» Task prompt
Write out, word for word, the part of the listing below that opens with the line containing "Given: Select the Security tab" and closes with the line containing "Viewport: 666px width, 423px height.", keeping both of those lines and adding no others.

» Recorded data
━━━━━━

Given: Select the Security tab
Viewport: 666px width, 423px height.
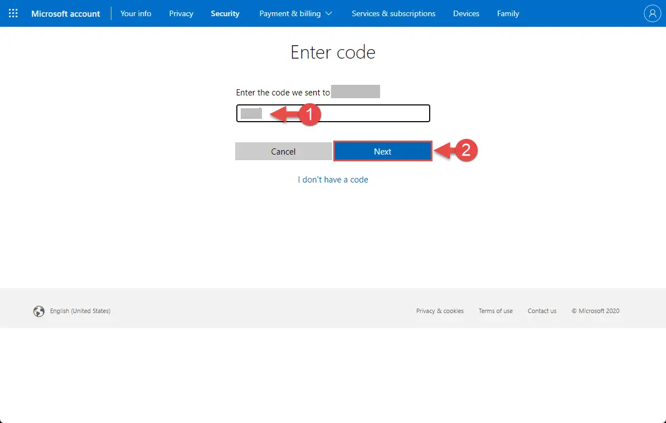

━━━━━━

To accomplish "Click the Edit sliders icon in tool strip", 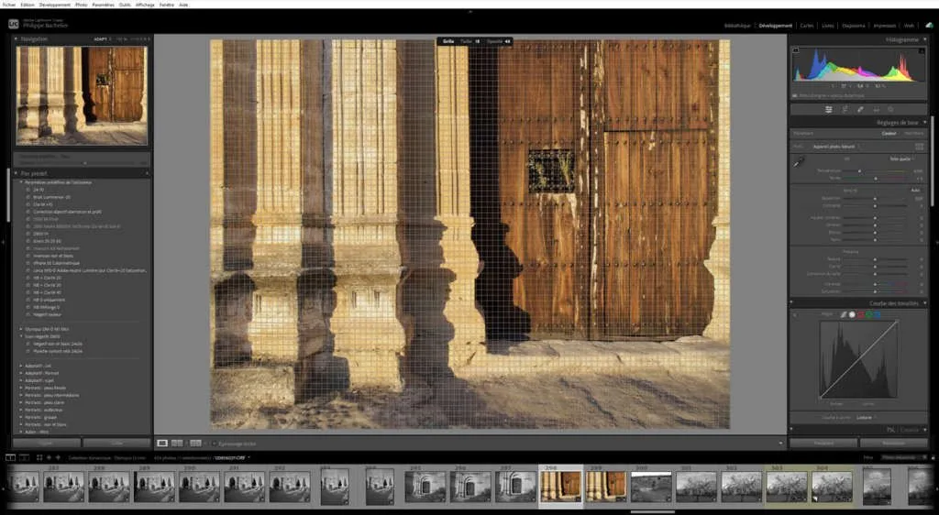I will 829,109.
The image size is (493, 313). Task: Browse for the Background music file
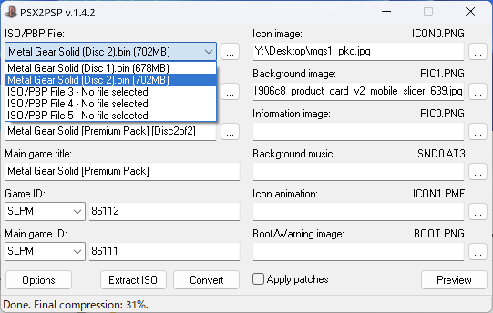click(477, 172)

━━━━━━

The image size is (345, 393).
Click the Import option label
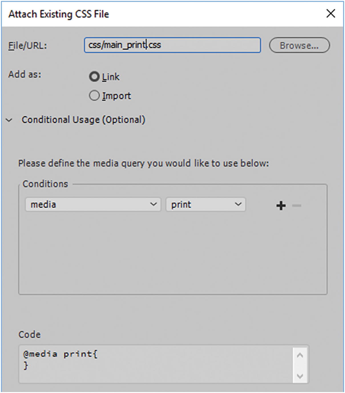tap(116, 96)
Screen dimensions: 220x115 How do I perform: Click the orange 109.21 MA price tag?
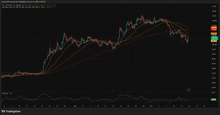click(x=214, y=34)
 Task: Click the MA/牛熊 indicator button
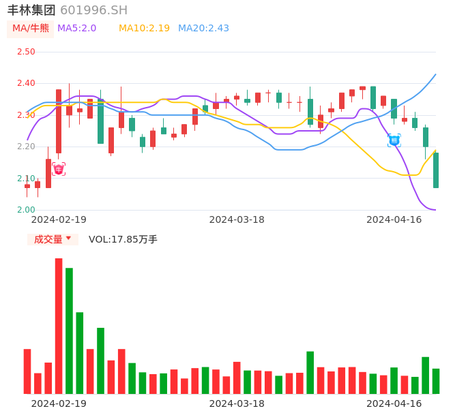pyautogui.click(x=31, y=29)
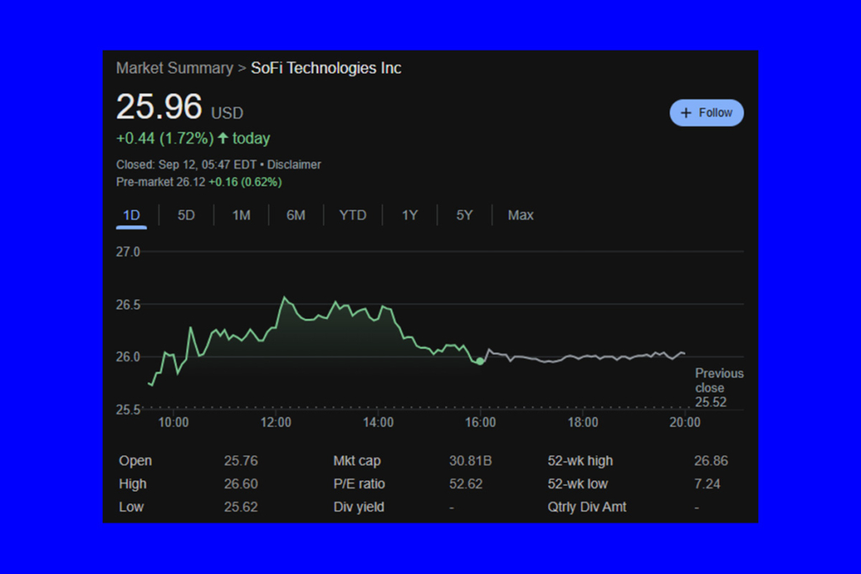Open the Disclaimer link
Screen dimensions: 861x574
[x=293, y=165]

━━━━━━

» Output for this exercise
Given: Select the Security tab
Viewport: 666px width, 423px height.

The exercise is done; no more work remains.